Napoli, grazie a una terapia genica 10 bambini recuperano la vista

Grazie alla prima terapia genica per le distrofie retiniche ereditarie, chiamata voretigene neparvovec di Novartis, dieci bambini provenienti da diverse regioni del centro e Nord Italia hanno riacquisto la vista.

La terapia è stata approvata e rimborsata in Italia e affronta una rara forma di distrofia retina, legata a mutazioni di entrambe le copie del gene RPE65. Essa ha visto il suo esordio con una sperimentazione di fase I, realizzata in una collaborazione iniziata nel 2006 con l‘Università Vanvitelli, Telethon e Children Hospital di Philadelphia.
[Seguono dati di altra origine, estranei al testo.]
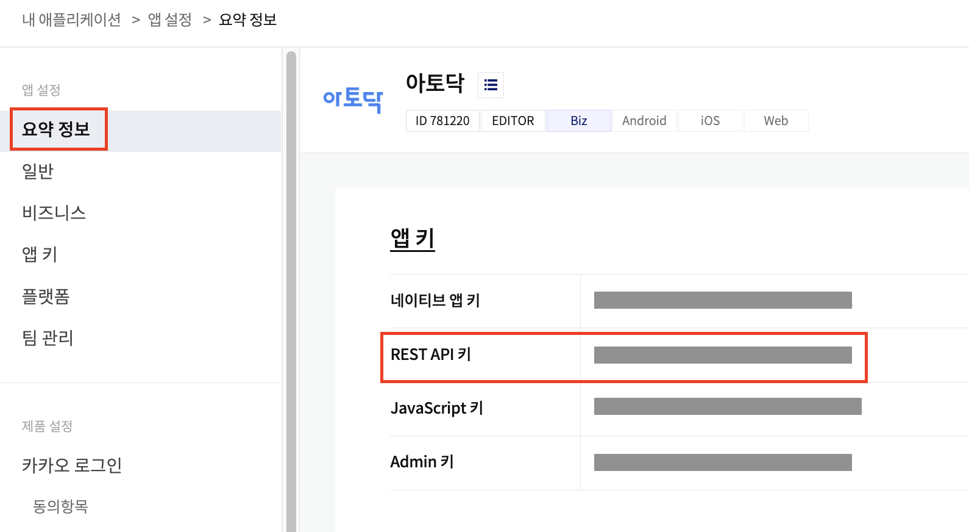The width and height of the screenshot is (969, 532).
Task: Click the Biz tag
Action: tap(579, 121)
Francesca Simonelli, professoressa  di Oftalmologia e direttrice della Clinica Oculistica della Luigi Vanvitelli, ha spiegato che “oggi possono scrivere, leggere e muoversi in autonomia. I risultati che abbiamo ottenuto di allargamento del campo visivo, aumento della capacità visiva da vicino, da lontano e in condizione di scarsa luminosità hanno un profondo valore scientifico e clinico. E testimoniano inoltre che, in una patologia degenerativa, la via del trattamento precoce è quella vincente”.
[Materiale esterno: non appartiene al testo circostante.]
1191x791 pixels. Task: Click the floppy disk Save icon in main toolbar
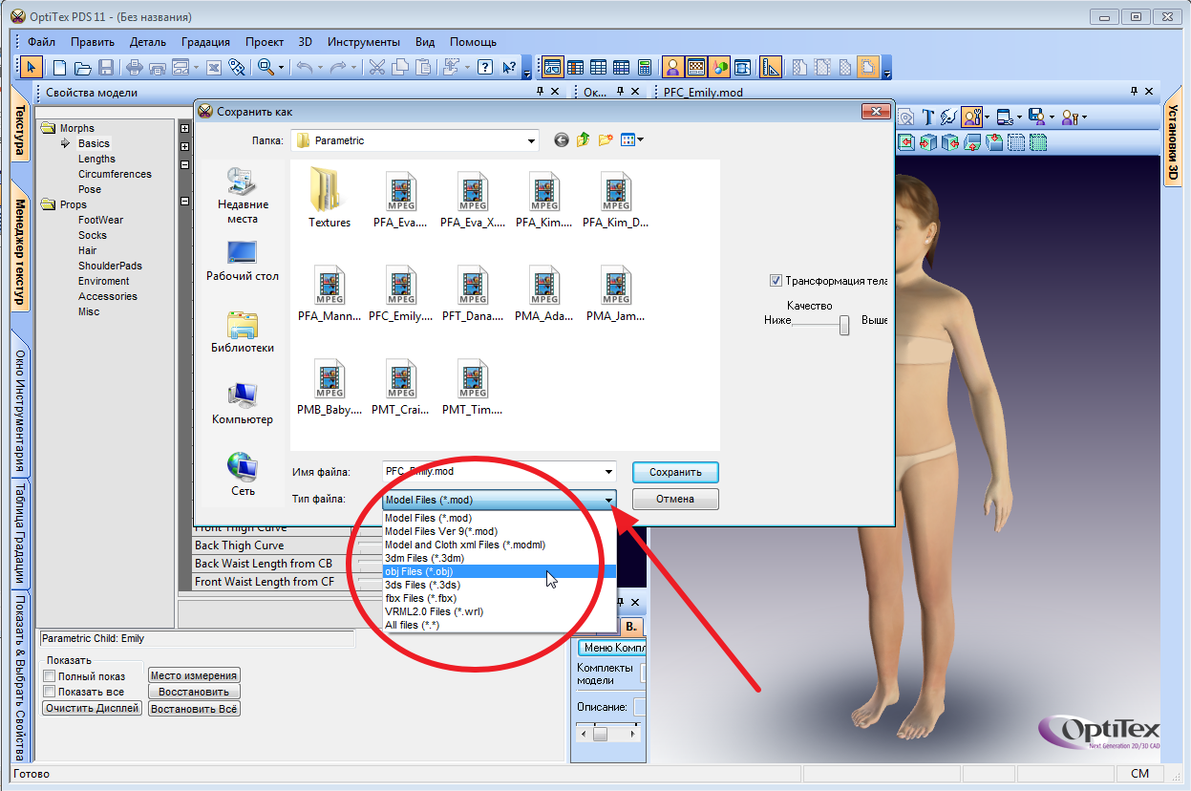click(x=106, y=67)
Il Presidente della regione Vincenzo De Luca ha dichiarato, in merito a questa terapia somministrata presso il Policlinico: “Essere la prima realtà in Europa sulla clinica oculistica rivolta all’età pediatrica deve riempirci di orgoglio e soddisfazione, immagino in primo luogo per il team ma per tutti quanti noi perché questo è davvero un risultato straordinario”.